● **Exercise**
Rewrite the part of the items that opens with the line containing "You are a computer-use" and closes at the end of the items as a numbered list, without blank lines. Leave the pictures out.

-- START OF Record excerpts --

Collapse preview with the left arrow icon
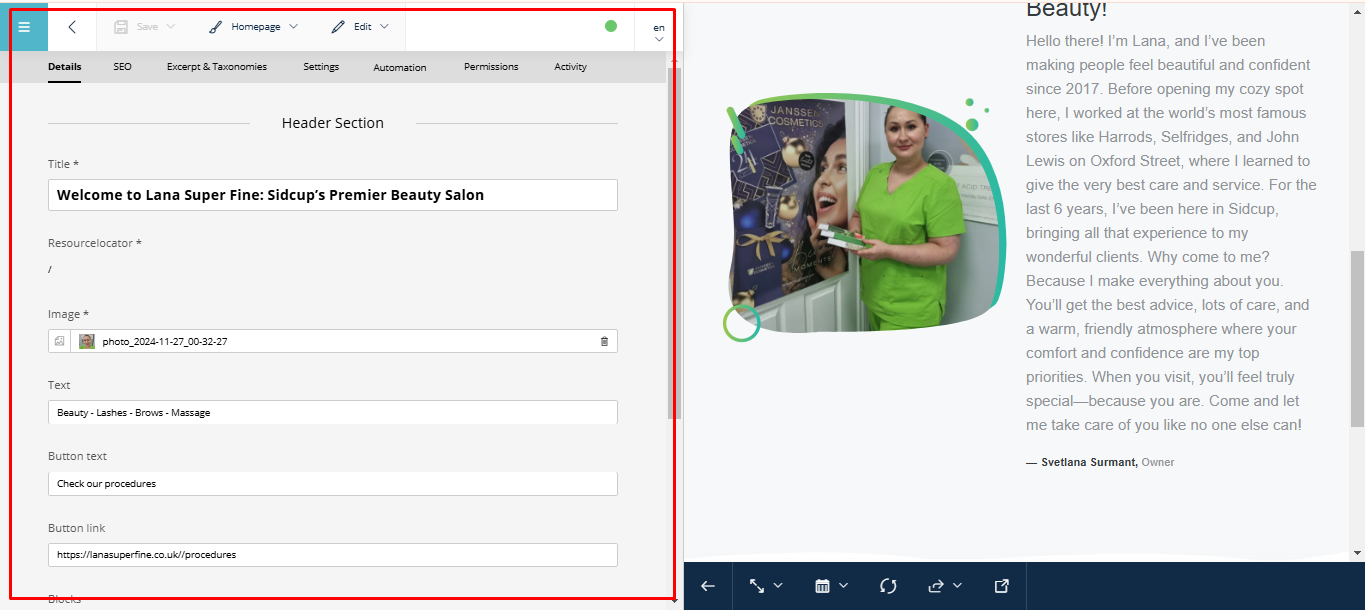 coord(708,586)
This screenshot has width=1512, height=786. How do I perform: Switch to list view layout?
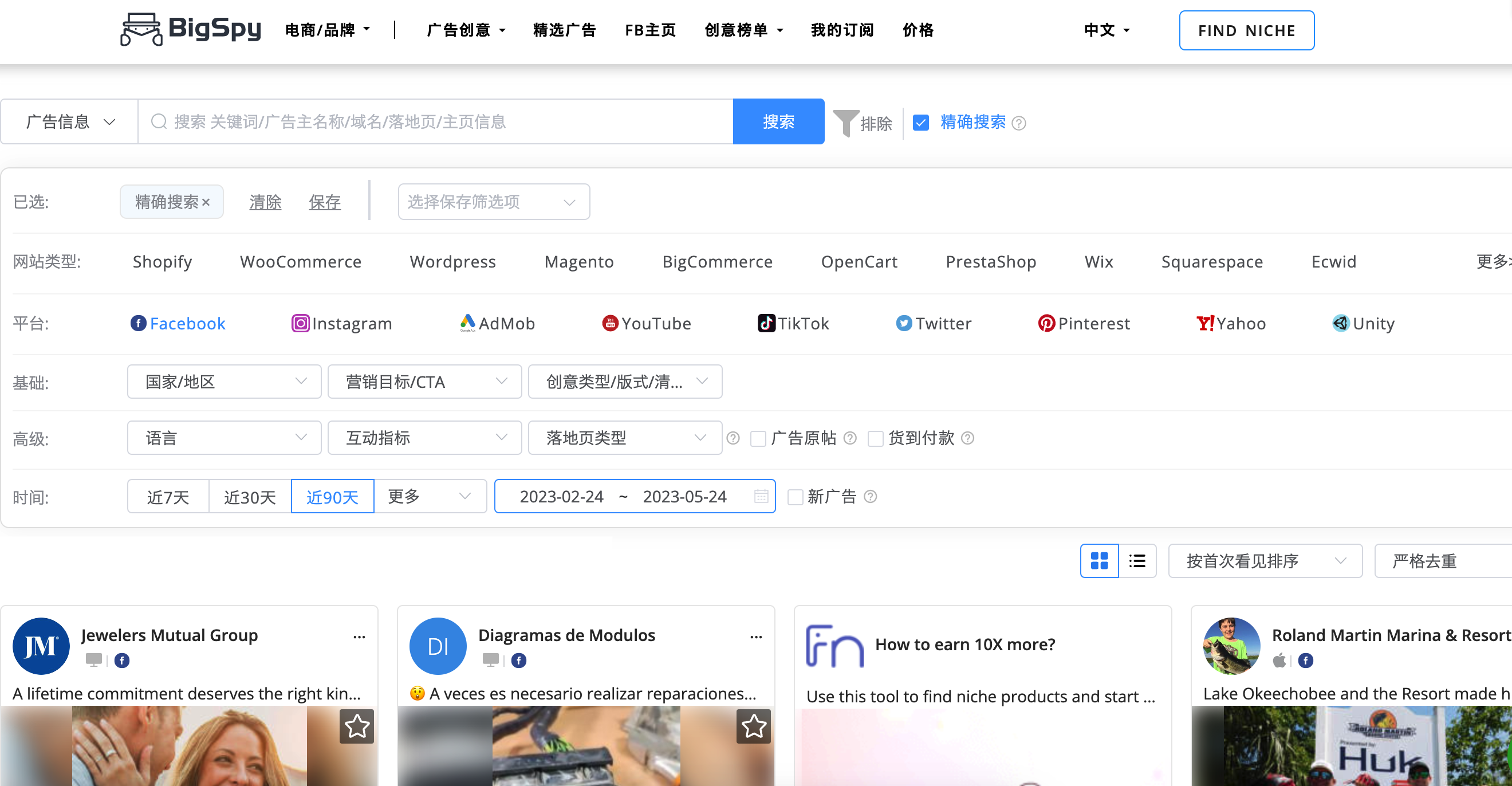(1137, 561)
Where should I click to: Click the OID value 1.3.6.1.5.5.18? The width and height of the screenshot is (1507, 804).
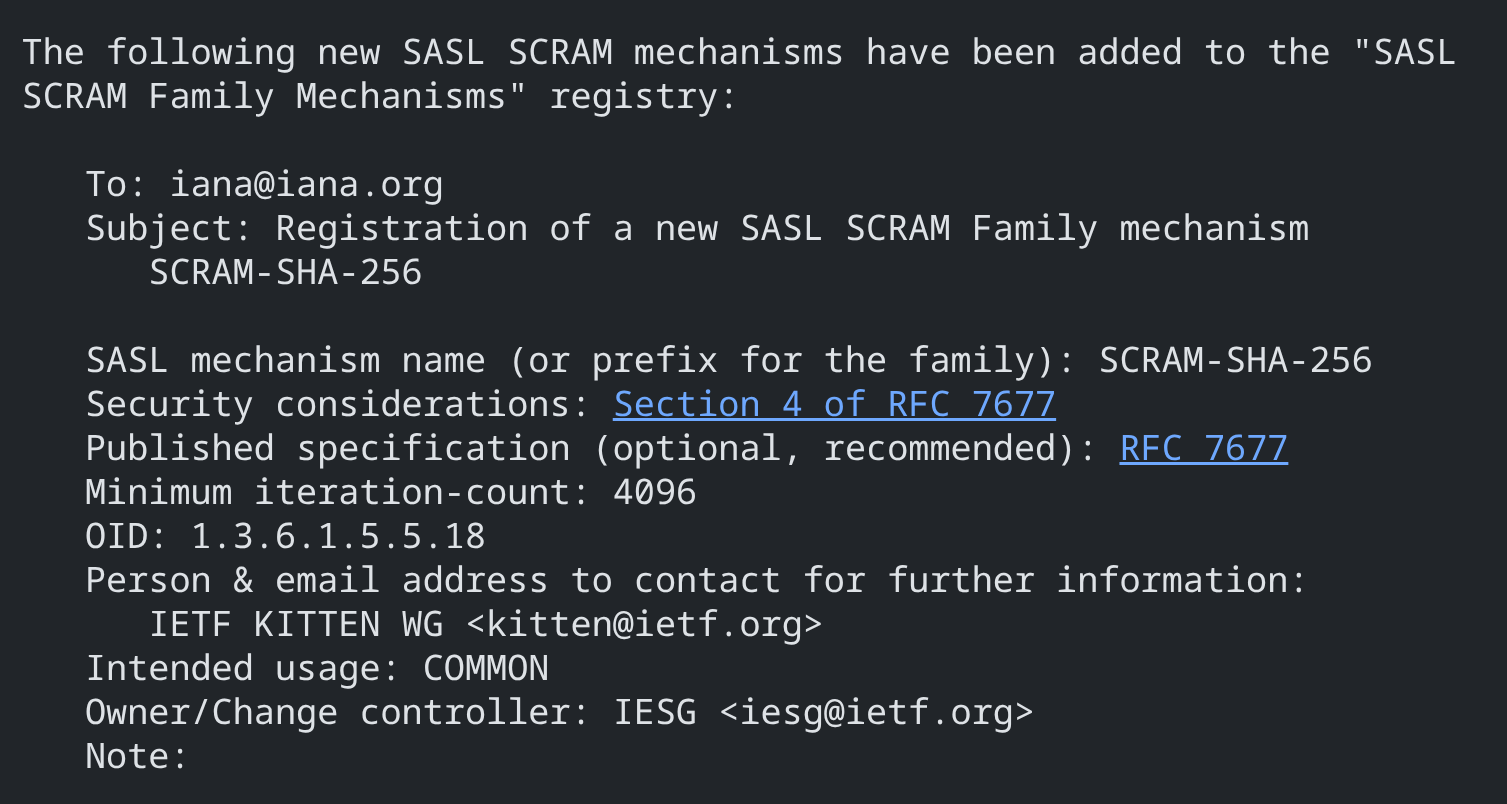[x=338, y=536]
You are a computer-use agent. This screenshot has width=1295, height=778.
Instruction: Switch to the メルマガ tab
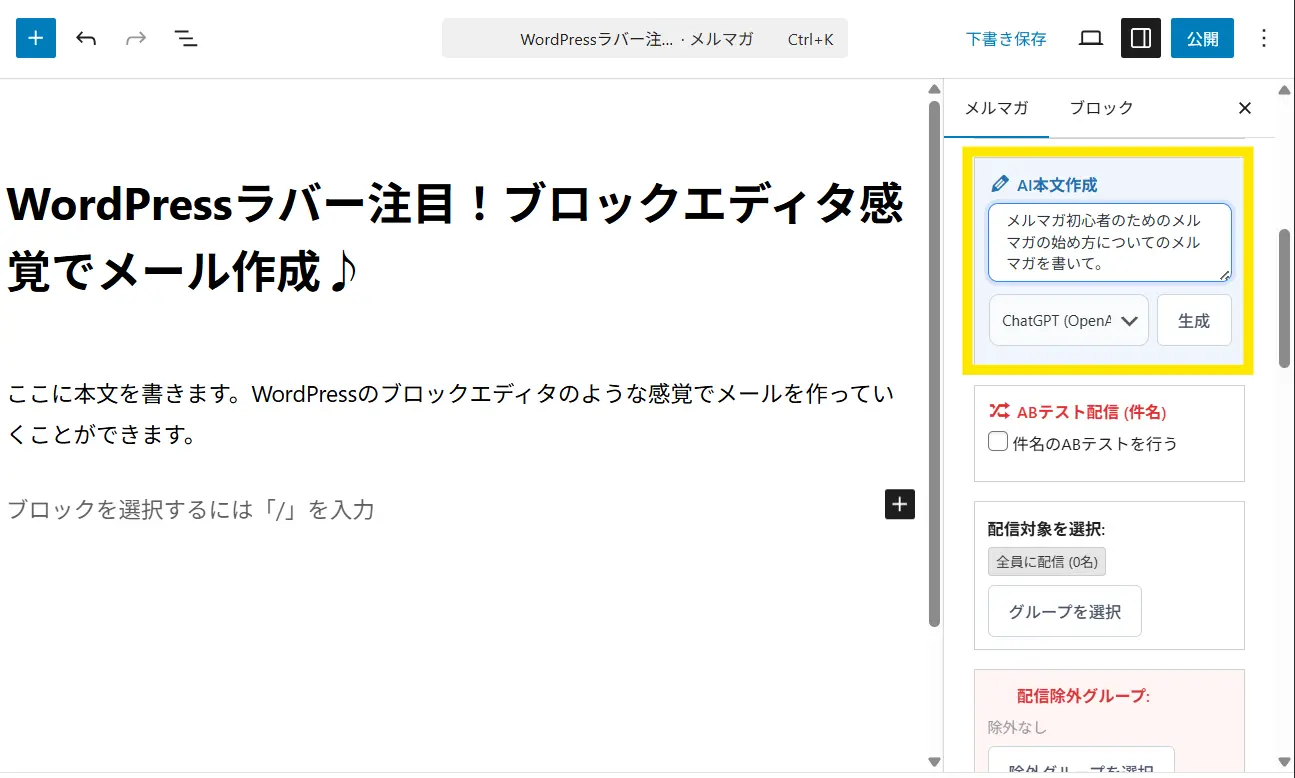tap(995, 108)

-- END OF Record excerpts --

● **Result**
1. You are a computer-use agent. This screenshot has width=1295, height=778.
2. Instruction: Switch to the メルマガ tab
3. tap(995, 108)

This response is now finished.